Le génocide allait durer une centaine de jours faisant selon l’ONU plus de 800.000 victimes. Tutsie et Hutus modérés étaient massacrés Le 21 avril le Conseil de sécurité des Nations unies prit la décision, après la mort de 10 Casques bleus belges, de retirer la majeure partie de la mission des Nations Unies pour l'assistance au Rwanda (MINUAR). Cette force de maintien de la paix fut ramené de 2500 à 250 hommes. Le 22 juin 1994, avec l'autorisation de l'ONU, la France lançait l'opération Turquoise : des soldats français arrivaient dans le sud-ouest du Rwanda pour établir une zone humanitaire sécuritaire pour les réfugiés. Pourtant, les massacres de Tutsis continuaient, même dans la « zone de sécurité » contrôlée par la France. Le 4 juillet Le front patriote révolutionnaire de Paul Kagamé, les rebelles tutsis, prenait le pouvoir à Kigali et 10 jours plus tard dans tout le pays à l’exception de la zone humanitaire, initialement prévue pour les victimes tutsis et qui après l’arrivée du FPR servit de sas d’évacuation vers le Congo pour les criminels Hutus. Les deux films que je présente dans ce billet traitent essentiellement de la période qui se situe entre le 6 avril et le 22 juin, les soldats des nations unies sont presque tous partis et ceux de la force turquoise ne sont pas encore arrivés.
Hôtel Rwanda a été réalisé par Terry George, tourné pour l’essentiel en Afrique du Sud en 2004 et sorti en France en mars 2005.

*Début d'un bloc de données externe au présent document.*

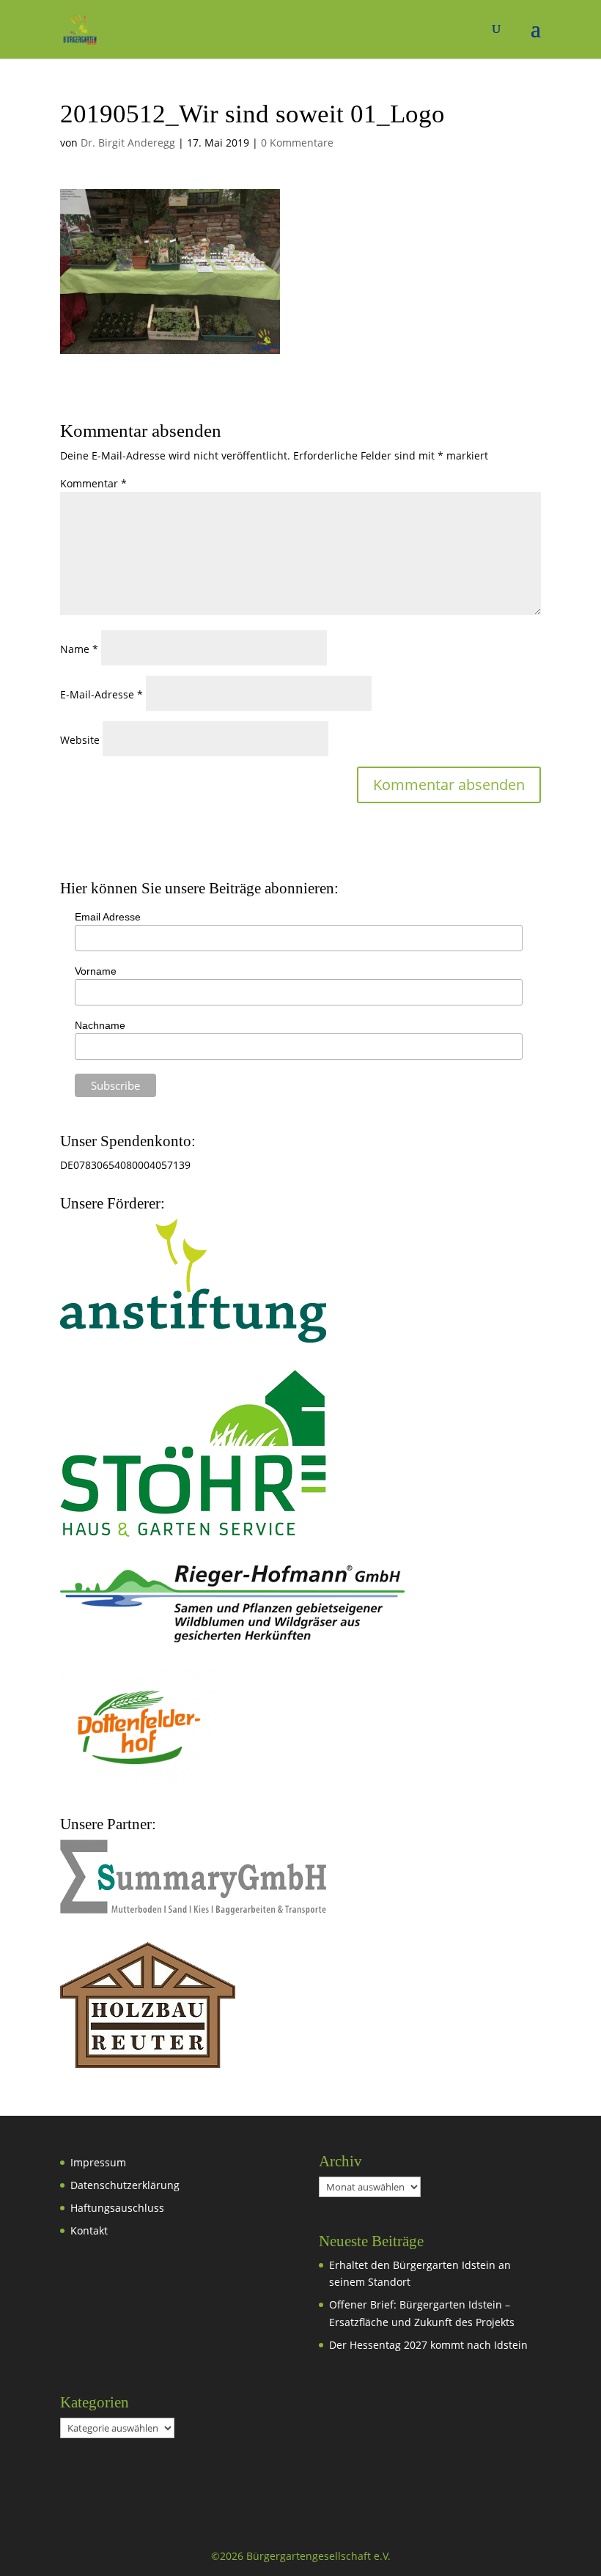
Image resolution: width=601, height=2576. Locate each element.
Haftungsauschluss (117, 2208)
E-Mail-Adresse (101, 694)
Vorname (96, 971)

Shooting Dogs a été réalisé par Michael Caton-Jones, tourné à Kigali sur les lieux d’origine des évènements et de nombreux survivants ont participé à la réalisation de ce film soit comme techniciens soit comme acteurs ou figurants. Il est sorti en France en mars 2006.
Hôtel Rwanda retrace l'action de Paul Rusesabagina un hutu gérant de l'hôtel quatre étoiles à Kigali, qui abrita et sauva 1268 Rwandais tutsis et hutus modérés dont sa propre famille.

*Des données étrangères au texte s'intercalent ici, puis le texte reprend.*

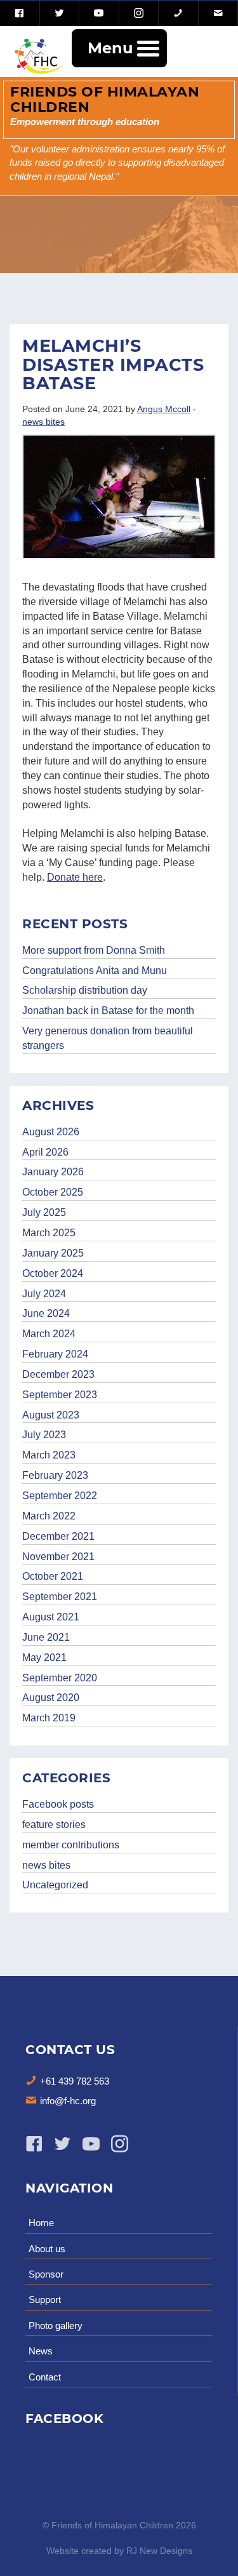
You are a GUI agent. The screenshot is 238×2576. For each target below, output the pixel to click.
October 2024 (52, 1273)
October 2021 (52, 1576)
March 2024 (49, 1333)
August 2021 (50, 1617)
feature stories (54, 1824)
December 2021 (58, 1536)
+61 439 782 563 (74, 2081)
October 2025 (52, 1192)
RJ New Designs (159, 2551)
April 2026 (45, 1152)
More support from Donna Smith (93, 950)
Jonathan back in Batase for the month (108, 1010)
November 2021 (58, 1556)
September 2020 (59, 1677)
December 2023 (58, 1374)
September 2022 (59, 1495)
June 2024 (46, 1313)
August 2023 (50, 1415)
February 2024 (55, 1354)
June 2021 (46, 1637)
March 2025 (49, 1232)
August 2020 (50, 1697)
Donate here (75, 877)
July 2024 (44, 1293)
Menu (110, 48)
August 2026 (50, 1131)
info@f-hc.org (68, 2100)
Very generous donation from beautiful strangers (107, 1038)
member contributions (70, 1844)
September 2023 (59, 1394)
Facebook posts (58, 1804)
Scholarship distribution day (84, 990)
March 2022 (49, 1516)
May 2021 (44, 1657)
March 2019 (49, 1717)
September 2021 (59, 1596)
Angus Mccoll (163, 409)
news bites (43, 422)
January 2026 (53, 1171)
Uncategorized (55, 1884)
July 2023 (44, 1434)
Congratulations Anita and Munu (94, 970)
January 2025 (53, 1253)
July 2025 (44, 1212)
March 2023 (49, 1455)
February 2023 (55, 1475)
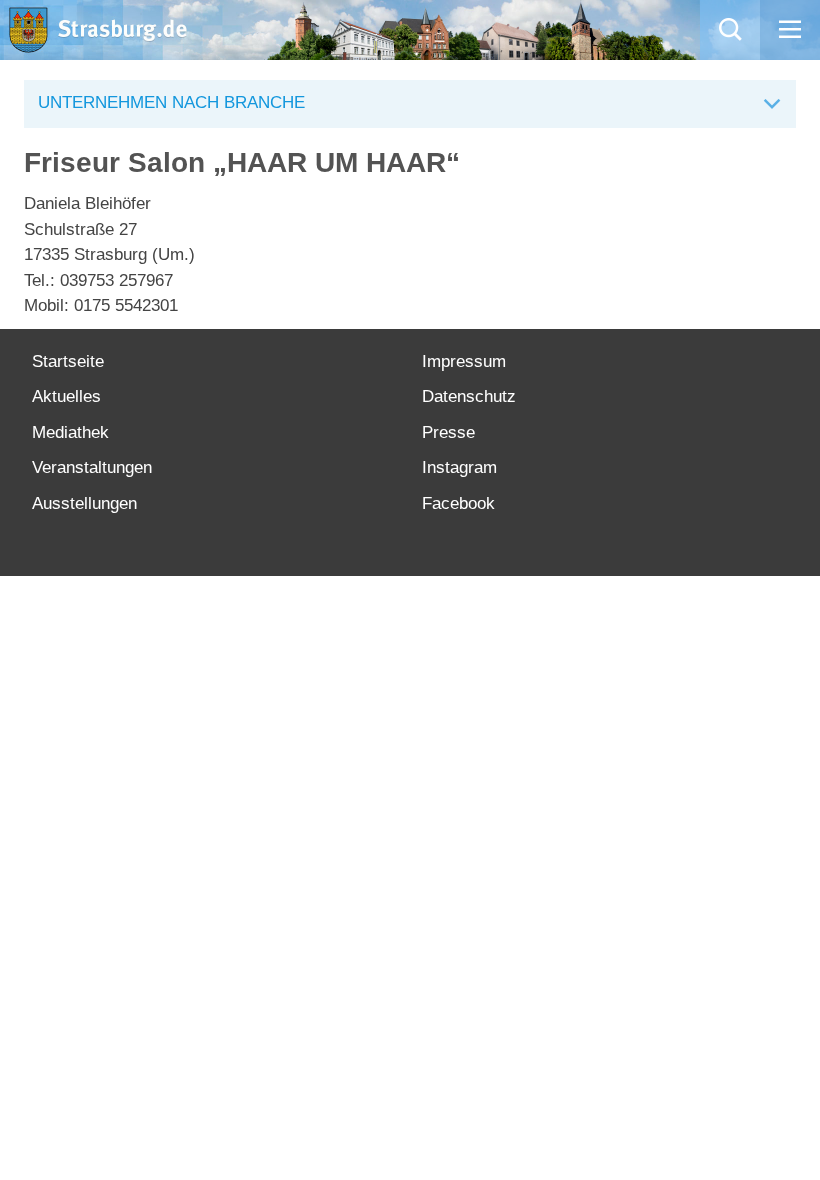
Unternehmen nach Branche (171, 102)
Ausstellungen (84, 503)
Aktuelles (66, 396)
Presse (448, 432)
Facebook (458, 503)
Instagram (459, 467)
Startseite (68, 361)
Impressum (464, 361)
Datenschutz (469, 396)
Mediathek (70, 432)
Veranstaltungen (92, 467)
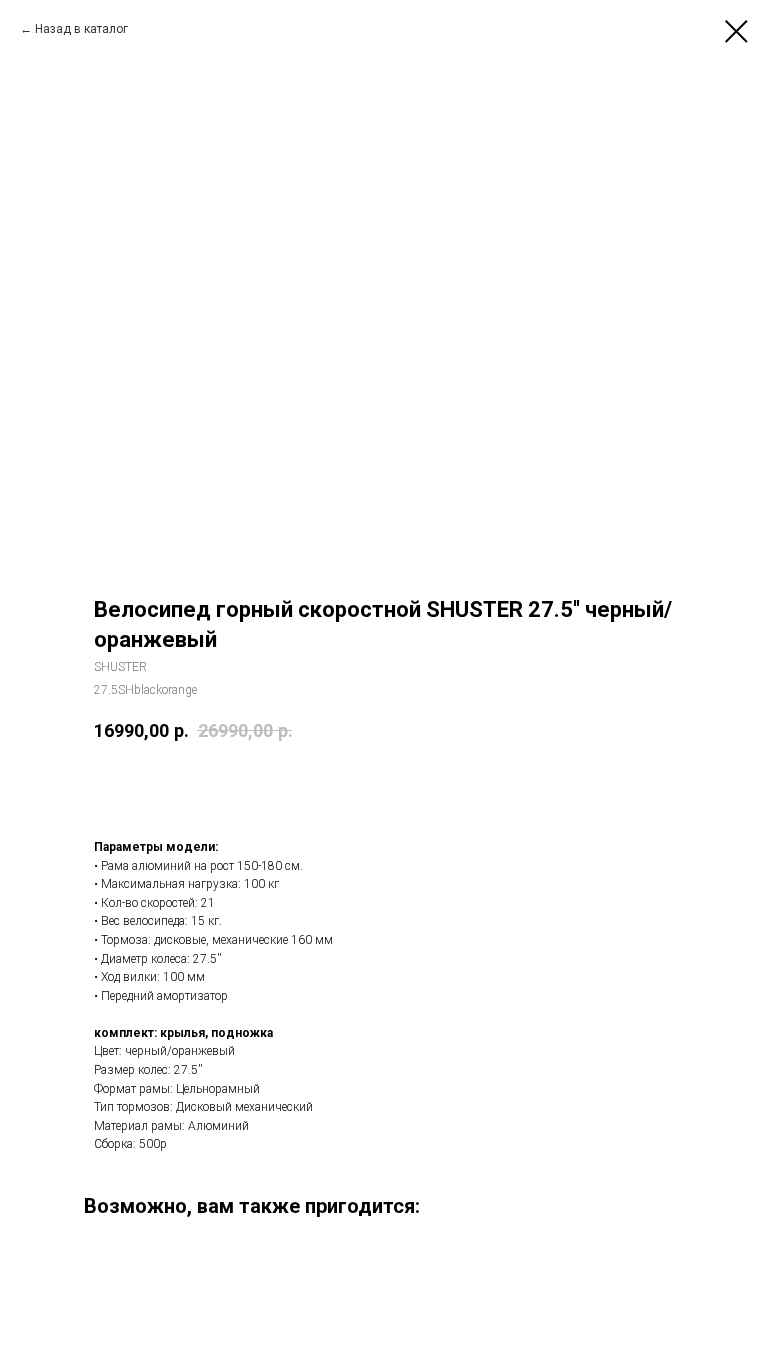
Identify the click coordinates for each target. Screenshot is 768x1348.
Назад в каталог (81, 29)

Le réalisateur Terry George avait fait ses gammes comme scénariste auprès de Jim Sheridan, irlandais comme lui. Les deux acteurs principaux Don Cheadle et Sophie Akonidi furent nominés pour leur rôle aux oscars 2005. Au casting on trouve, aussi, Nick Nolte colonel de la force onusienne sur le départ, Joaquim Phoenix journaliste, Jean Réno directeur de Sabena Airline chargé d’évacuer les européens.

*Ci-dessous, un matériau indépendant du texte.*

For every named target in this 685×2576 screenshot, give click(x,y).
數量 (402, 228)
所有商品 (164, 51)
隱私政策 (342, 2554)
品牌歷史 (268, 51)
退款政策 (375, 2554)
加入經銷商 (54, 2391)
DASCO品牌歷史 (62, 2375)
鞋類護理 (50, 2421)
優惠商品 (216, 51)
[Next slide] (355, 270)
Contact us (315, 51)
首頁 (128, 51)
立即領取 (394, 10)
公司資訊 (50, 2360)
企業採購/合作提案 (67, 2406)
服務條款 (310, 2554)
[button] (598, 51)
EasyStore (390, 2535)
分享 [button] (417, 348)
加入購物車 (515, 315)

Ce film a fait polémique car certains rwandais récusent l’image héroïque donnée à Rusesabagina le personnage interprété par Don Cheadle. Il n’en reste pas moins que c’est un excellent film qui, à quelques petites erreurs historiques près, informe bien ce que fut ce génocide, comme en témoigne en son temps la critique de Studio magazine : «…. En concentrant son récit sur le destin de Paul Rusesabagina. Cet homme qui, confronté aux dérives de son propre clan décide, un peu comme Oskar Schlindler, de faire tout son possible pour éviter une mort certaine à un maximum de gens. Le cinéaste nous permet de ressentir au plus fort la folie meurtrière qui s’est abattue sur le Rwanda. Bouleversant, le film ne sombre jamais dans le pathos. Ainsi le génocide n’est pas figuré par un étalage de corps mais par une scène incroyable où le héros, après avoir découvert l’ampleur de la tragédie, ne parvient pas à reprendre le cours de sa vie… »
Shooting Dogs Le film est basé sur l’expérience de David Belton qui travaillait pour la BBC à Kigali en 1994 pendant le génocide. Belton est scénariste du film et un des producteurs.
Le réalisateur américain Caton-Jones avait déjà à son actif une petite dizaine de films de style très divers dont un ‘’le Chacal’’ un film sur des réseaux terroristes avec Richard Gere, Bruce Willis et Sydney Poitiers. Shooting Dogs l’emmène un nouveau registre.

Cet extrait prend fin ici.